**INSTRUCTIONS FOR THE TASK:**
Please continue the review of the "Party Down" revival below, picking up right after its final sentence.

**PASSAGE TO READ:**
··········
Party Down,” which aired the last episode of its first run in 2010, was a small miracle twice over. First, the show was endlessly inventive in finding new ways to reveal the truths of its characters, the entertainment-industry-adjacent-but-not-adjacent-enough members of a Los Angeles catering crew, through the different events they worked. And then, it ended perfectly, with burnout Henry (Adam Scott) making a first, tenuous step back towards the acting career he’d abandoned, encouraged by Casey (Lizzy Caplan), every bit as lost as he but unwilling to give up.

Thirteen years later, a show about the impossibility of understanding how Hollywood works returns, buoyed by suitably unpredictable trends — among them, the fervor for reboots and the emergence of this show’s low-key leading man as a major television star. But it’s lost a step. “Party Down” version 2.0 is, necessarily, a sadder affair: In order for its story to work, the characters have to be where we left them, which is not what almost any of them wanted. But it comes to feel dour, tonally unbalanced — a party one cannot wait to leave.

Let’s start with what seems the original sin of this version of “Party Down” — the absence of Casey. From “The Conners” to “And Just Like That,” a reboot missing some seemingly crucial character is nothing new, and (at least in the case of “Sex and the City” without Samantha) can generate new insight and a sense of loss. Here, Casey is unable to rejoin her old team because she’s now a major celebrity, which, first, deprives the show of its most reasonable cast member, the one who cut through even Henry’s vanities. It also, in being mentioned once and then never again, contributes to the ambient bad mood of the project. Her success is just the millionth indignity about which Henry can grumble.

He’s certainly been through it. We learn that the intriguingly unresolved ending of “Party Down” in 2010 — with Henry putting himself out there and trying to audition — was met with endless rejection. Henry is no longer even considering pursuing acting. And over the early going of these six episodes, Henry goes from guest at a Party Down team reunion to caterer once more after various misfortunes require him to pull together some cash. In one scene, he weeps over the degradation he has been through — how very far he feels from what, decades before, had been his aspirations — and though the scene ends with a sly reversal, a revelation that Henry’s kind of kidding around, the impression sticks.
··········
**DATASET SECTION:**
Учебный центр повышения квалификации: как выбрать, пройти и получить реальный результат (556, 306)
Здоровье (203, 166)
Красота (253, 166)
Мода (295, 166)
··········
**EXERCISE RESPONSE:**
Which is not, in and of itself, disqualifying by any means. The subject of failure is a rich one — it’s one the original “Party Down” toyed with like a loose tooth, and that this new series pokes at like an abscess. Indeed, the element of this show that most consistently works is Henry’s relationship with a movie producer and onetime catering client, played by Jennifer Garner. Granted, the always-on Garner playing a woman who urgently wants to be laid-back and fun seems in moments a bit too appropriately cast. But the oddity of the pairing, and especially Garner’s character’s attempts to engineer a late career revival for the never-was Henry, have an odd poignancy — a fantasy that both are living out in order to blot out the rest of their lives.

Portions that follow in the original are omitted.